WHAT IS BEING ASKED: Print the listing exactly as it stands, and skip any pictures in it.
:: INFORMATION
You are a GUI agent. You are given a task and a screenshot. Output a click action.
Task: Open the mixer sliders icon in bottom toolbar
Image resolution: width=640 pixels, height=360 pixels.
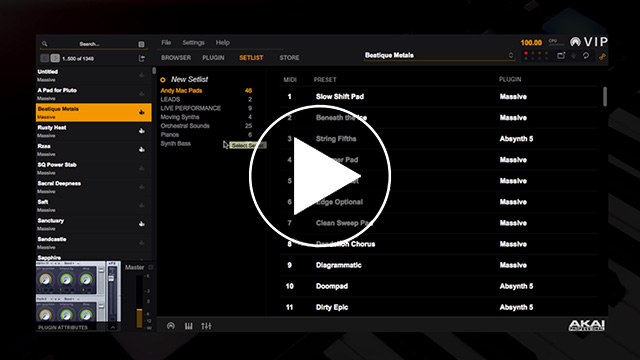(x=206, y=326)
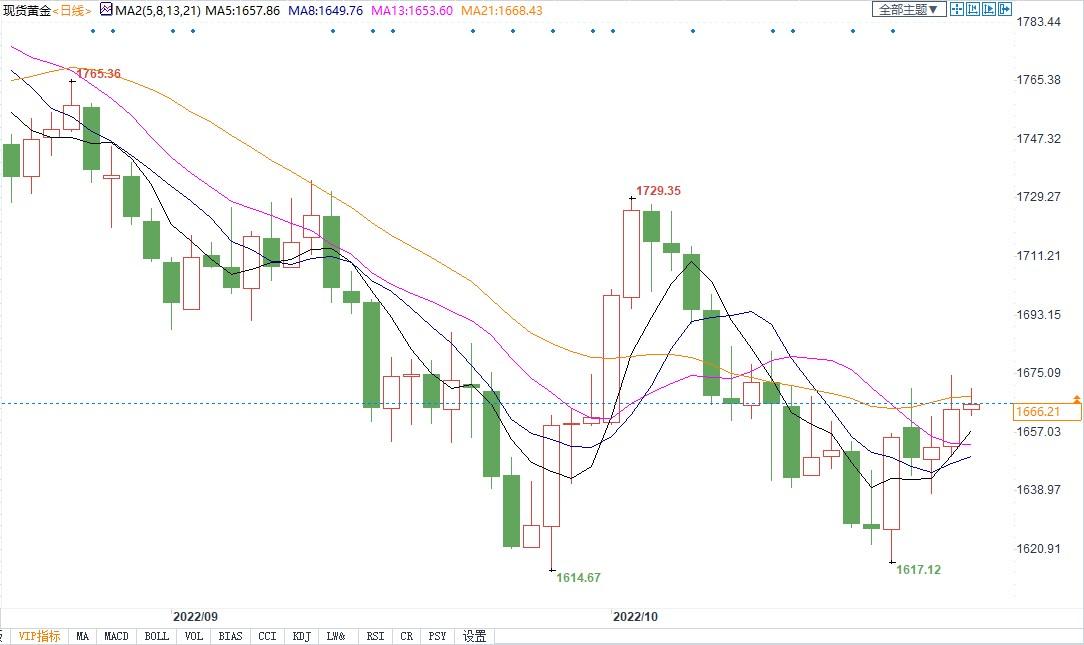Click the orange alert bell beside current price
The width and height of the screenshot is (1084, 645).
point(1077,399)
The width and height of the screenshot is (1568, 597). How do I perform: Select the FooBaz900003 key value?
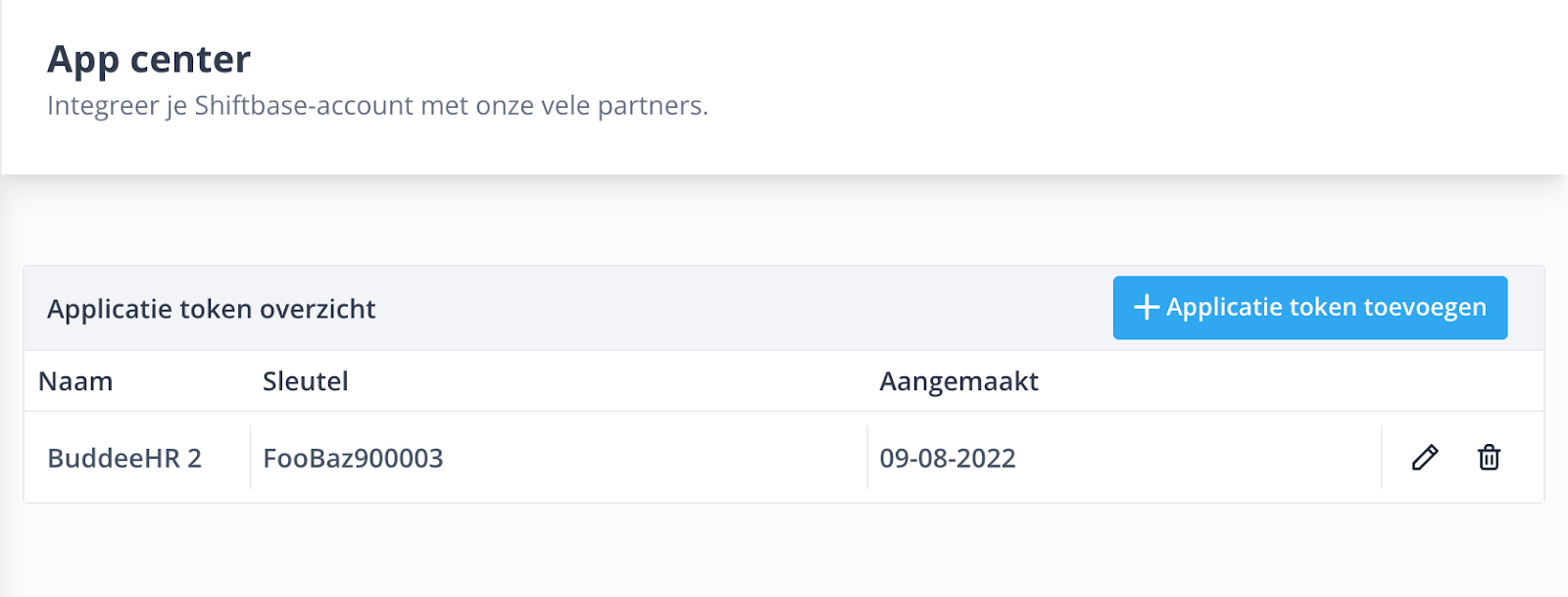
::::
RESULT OF THIS TASK:
You are a GUI agent. You are given a task and a screenshot. Output a click action.
Task: Open the mixer sliders icon in bottom toolbar
Image resolution: width=640 pixels, height=360 pixels.
(x=206, y=326)
Click the orange alert bell beside current price
The width and height of the screenshot is (1084, 645).
point(1077,399)
The width and height of the screenshot is (1568, 597). How do I perform: Select the FooBaz900003 key value?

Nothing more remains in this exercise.